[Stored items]
BEGIN

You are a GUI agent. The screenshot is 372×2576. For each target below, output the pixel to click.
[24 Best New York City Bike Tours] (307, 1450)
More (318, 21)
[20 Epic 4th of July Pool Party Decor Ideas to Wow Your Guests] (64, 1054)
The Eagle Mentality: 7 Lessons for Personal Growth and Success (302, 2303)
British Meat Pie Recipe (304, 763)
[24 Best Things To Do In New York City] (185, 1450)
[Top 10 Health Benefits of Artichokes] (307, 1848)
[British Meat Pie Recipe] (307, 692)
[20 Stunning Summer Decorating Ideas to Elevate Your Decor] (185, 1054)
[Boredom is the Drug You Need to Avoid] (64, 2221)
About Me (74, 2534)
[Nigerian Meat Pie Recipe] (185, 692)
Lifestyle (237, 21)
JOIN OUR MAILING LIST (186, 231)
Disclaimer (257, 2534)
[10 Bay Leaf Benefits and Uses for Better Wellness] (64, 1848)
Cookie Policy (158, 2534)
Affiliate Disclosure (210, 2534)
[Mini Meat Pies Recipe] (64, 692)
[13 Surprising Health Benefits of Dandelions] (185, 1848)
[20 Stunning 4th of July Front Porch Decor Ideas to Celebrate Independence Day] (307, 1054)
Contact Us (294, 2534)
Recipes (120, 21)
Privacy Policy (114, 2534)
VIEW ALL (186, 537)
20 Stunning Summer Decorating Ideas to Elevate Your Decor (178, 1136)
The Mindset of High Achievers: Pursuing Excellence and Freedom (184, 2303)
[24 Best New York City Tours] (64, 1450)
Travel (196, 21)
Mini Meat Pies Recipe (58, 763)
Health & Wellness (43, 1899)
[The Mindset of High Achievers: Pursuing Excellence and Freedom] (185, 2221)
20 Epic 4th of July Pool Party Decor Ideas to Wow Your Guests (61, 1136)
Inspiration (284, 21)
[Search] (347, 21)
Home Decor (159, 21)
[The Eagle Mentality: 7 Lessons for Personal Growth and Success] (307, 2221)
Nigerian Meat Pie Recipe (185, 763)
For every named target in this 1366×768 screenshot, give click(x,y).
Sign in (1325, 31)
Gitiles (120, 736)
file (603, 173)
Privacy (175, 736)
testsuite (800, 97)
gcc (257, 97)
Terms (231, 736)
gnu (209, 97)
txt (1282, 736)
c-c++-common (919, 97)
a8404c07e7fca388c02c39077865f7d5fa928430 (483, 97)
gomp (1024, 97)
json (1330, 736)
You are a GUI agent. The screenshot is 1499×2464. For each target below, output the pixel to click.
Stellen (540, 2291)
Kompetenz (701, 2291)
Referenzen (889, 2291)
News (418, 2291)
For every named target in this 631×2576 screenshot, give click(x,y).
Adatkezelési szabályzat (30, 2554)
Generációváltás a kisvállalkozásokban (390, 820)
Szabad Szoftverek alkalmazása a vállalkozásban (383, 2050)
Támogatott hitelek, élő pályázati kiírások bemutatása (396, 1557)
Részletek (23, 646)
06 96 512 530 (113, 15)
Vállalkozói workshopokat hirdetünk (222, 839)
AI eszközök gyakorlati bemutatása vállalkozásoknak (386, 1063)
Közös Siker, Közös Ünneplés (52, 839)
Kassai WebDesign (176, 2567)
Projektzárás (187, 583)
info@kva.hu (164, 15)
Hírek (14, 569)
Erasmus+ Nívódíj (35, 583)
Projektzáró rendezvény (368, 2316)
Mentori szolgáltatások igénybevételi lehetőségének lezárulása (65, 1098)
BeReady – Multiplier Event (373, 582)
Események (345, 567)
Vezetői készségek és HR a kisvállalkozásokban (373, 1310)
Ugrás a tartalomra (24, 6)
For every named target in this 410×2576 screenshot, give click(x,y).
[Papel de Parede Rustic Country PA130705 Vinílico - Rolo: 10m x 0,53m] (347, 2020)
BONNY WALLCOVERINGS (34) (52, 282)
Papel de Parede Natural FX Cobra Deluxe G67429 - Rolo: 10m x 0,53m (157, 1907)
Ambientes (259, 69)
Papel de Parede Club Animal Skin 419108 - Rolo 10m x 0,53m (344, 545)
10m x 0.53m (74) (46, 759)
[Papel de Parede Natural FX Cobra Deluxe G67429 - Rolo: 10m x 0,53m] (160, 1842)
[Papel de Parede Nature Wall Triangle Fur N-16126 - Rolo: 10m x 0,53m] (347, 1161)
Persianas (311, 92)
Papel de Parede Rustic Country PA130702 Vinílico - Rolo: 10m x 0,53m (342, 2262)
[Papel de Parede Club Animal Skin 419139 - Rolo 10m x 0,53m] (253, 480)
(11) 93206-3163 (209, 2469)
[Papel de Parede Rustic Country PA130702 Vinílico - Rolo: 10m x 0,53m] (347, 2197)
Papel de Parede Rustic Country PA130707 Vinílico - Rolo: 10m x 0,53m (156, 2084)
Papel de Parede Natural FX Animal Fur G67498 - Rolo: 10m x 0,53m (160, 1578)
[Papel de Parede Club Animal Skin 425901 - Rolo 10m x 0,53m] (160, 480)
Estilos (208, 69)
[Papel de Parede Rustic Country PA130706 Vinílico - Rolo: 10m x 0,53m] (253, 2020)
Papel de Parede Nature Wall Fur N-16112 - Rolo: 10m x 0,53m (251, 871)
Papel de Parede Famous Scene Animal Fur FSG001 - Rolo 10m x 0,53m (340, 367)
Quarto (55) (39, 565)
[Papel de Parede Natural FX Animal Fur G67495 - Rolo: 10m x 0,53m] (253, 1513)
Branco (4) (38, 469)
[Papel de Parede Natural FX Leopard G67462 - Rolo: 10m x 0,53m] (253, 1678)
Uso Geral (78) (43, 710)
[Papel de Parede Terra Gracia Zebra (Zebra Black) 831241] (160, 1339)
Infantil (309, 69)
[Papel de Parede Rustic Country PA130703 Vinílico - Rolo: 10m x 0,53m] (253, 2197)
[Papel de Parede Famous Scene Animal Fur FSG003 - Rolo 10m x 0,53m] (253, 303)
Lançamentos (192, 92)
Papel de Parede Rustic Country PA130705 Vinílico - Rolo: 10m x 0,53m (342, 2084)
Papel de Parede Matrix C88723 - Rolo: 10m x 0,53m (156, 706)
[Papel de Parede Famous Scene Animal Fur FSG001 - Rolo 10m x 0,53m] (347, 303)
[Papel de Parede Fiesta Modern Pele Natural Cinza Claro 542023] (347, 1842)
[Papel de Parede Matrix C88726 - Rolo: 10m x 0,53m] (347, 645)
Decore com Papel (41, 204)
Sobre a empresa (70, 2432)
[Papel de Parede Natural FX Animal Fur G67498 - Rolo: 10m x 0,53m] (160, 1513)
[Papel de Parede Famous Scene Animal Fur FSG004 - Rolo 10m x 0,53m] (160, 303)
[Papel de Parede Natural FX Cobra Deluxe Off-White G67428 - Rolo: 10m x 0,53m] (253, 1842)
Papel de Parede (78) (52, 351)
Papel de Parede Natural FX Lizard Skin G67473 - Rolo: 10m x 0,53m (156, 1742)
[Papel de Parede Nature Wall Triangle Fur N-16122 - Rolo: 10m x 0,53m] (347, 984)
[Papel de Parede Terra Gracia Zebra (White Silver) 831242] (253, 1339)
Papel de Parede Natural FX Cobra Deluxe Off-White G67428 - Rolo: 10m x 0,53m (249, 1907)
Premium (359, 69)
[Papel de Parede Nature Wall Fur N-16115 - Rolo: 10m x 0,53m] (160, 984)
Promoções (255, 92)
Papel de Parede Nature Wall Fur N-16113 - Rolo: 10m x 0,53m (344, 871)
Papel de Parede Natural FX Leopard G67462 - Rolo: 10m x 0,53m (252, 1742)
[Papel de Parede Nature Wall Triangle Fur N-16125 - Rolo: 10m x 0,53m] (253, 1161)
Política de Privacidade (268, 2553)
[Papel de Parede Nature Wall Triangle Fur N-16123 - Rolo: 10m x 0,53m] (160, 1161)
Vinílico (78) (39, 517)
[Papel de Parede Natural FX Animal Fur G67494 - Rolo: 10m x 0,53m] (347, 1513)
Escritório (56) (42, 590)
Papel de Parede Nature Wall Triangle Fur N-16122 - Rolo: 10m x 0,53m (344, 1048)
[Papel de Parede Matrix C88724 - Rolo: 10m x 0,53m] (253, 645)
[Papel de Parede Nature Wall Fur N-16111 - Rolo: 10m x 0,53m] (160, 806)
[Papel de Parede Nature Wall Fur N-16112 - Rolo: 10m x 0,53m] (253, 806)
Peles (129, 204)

END

→ **DESCRIPTION OF THE TASK**: In the entries above, find the line with "News (418, 2291)" and the line with "Események (345, 567)", then set down exactly those two and every line between them, nothing else.

→ **ANSWER TO THIS TASK**:
News (418, 2291)
For every named target in this 631×2576 screenshot, give click(x,y).
Adatkezelési szabályzat (30, 2554)
Generációváltás a kisvállalkozásokban (390, 820)
Szabad Szoftverek alkalmazása a vállalkozásban (383, 2050)
Támogatott hitelek, élő pályázati kiírások bemutatása (396, 1557)
Részletek (23, 646)
06 96 512 530 (113, 15)
Vállalkozói workshopokat hirdetünk (222, 839)
AI eszközök gyakorlati bemutatása vállalkozásoknak (386, 1063)
Közös Siker, Közös Ünneplés (52, 839)
Kassai WebDesign (176, 2567)
Projektzárás (187, 583)
info@kva.hu (164, 15)
Hírek (14, 569)
Erasmus+ Nívódíj (35, 583)
Projektzáró rendezvény (368, 2316)
Mentori szolgáltatások igénybevételi lehetőségének lezárulása (65, 1098)
BeReady – Multiplier Event (373, 582)
Események (345, 567)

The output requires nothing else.